Records to process Block Start

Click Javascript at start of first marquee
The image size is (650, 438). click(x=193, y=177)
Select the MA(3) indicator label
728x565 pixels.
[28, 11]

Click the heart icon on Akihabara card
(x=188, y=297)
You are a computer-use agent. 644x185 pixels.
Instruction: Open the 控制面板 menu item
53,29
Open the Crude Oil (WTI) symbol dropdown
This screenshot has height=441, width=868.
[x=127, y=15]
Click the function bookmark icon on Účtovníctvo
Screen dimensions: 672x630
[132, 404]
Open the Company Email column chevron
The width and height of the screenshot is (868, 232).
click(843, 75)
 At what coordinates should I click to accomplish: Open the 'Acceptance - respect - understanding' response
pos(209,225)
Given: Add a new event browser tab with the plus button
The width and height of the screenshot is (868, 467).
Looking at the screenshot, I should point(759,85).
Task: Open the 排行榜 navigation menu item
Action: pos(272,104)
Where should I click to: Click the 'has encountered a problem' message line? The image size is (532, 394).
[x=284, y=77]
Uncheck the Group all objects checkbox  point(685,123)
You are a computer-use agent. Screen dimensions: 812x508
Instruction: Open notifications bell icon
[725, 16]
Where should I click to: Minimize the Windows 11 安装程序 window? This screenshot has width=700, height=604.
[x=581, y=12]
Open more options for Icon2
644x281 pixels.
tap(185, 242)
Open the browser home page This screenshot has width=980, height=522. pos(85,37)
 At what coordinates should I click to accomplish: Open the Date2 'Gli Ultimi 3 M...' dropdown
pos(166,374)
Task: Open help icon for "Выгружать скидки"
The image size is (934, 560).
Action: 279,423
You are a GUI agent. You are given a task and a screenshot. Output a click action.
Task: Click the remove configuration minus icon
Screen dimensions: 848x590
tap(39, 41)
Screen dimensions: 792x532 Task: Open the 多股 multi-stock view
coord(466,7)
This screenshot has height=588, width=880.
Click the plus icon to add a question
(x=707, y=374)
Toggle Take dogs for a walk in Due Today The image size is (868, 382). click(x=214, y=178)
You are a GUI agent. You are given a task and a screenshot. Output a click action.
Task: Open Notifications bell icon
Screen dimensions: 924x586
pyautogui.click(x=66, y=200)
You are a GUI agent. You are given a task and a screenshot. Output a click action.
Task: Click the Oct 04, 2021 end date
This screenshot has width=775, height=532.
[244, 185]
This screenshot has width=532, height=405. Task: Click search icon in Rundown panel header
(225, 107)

Records to process Block End

= How to complete this task =
Without changing a word, print all of the entries above.

= Response to the exercise =
Click Javascript at start of first marquee
The image size is (650, 438). click(x=193, y=177)
Select the MA(3) indicator label
728x565 pixels.
[28, 11]

Click the heart icon on Akihabara card
(x=188, y=297)
You are a computer-use agent. 644x185 pixels.
Instruction: Open the 控制面板 menu item
53,29
Open the Crude Oil (WTI) symbol dropdown
This screenshot has height=441, width=868.
[x=127, y=15]
Click the function bookmark icon on Účtovníctvo
Screen dimensions: 672x630
[132, 404]
Open the Company Email column chevron
The width and height of the screenshot is (868, 232).
click(843, 75)
 At what coordinates should I click to accomplish: Open the 'Acceptance - respect - understanding' response
pos(209,225)
Given: Add a new event browser tab with the plus button
The width and height of the screenshot is (868, 467).
Looking at the screenshot, I should point(759,85).
Task: Open the 排行榜 navigation menu item
Action: pos(272,104)
Where should I click to: Click the 'has encountered a problem' message line? The image size is (532, 394).
[x=284, y=77]
Uncheck the Group all objects checkbox  point(685,123)
You are a computer-use agent. Screen dimensions: 812x508
Instruction: Open notifications bell icon
[725, 16]
Where should I click to: Minimize the Windows 11 安装程序 window? This screenshot has width=700, height=604.
[x=581, y=12]
Open more options for Icon2
644x281 pixels.
tap(185, 242)
Open the browser home page This screenshot has width=980, height=522. pos(85,37)
 At what coordinates should I click to accomplish: Open the Date2 'Gli Ultimi 3 M...' dropdown
pos(166,374)
Task: Open help icon for "Выгружать скидки"
The image size is (934, 560).
Action: 279,423
You are a GUI agent. You are given a task and a screenshot. Output a click action.
Task: Click the remove configuration minus icon
Screen dimensions: 848x590
tap(39, 41)
Screen dimensions: 792x532 Task: Open the 多股 multi-stock view
coord(466,7)
This screenshot has height=588, width=880.
Click the plus icon to add a question
(x=707, y=374)
Toggle Take dogs for a walk in Due Today The image size is (868, 382). click(x=214, y=178)
You are a GUI agent. You are given a task and a screenshot. Output a click action.
Task: Open Notifications bell icon
Screen dimensions: 924x586
pyautogui.click(x=66, y=200)
You are a GUI agent. You are given a task and a screenshot. Output a click action.
Task: Click the Oct 04, 2021 end date
This screenshot has width=775, height=532.
[244, 185]
This screenshot has width=532, height=405. Task: Click search icon in Rundown panel header
(225, 107)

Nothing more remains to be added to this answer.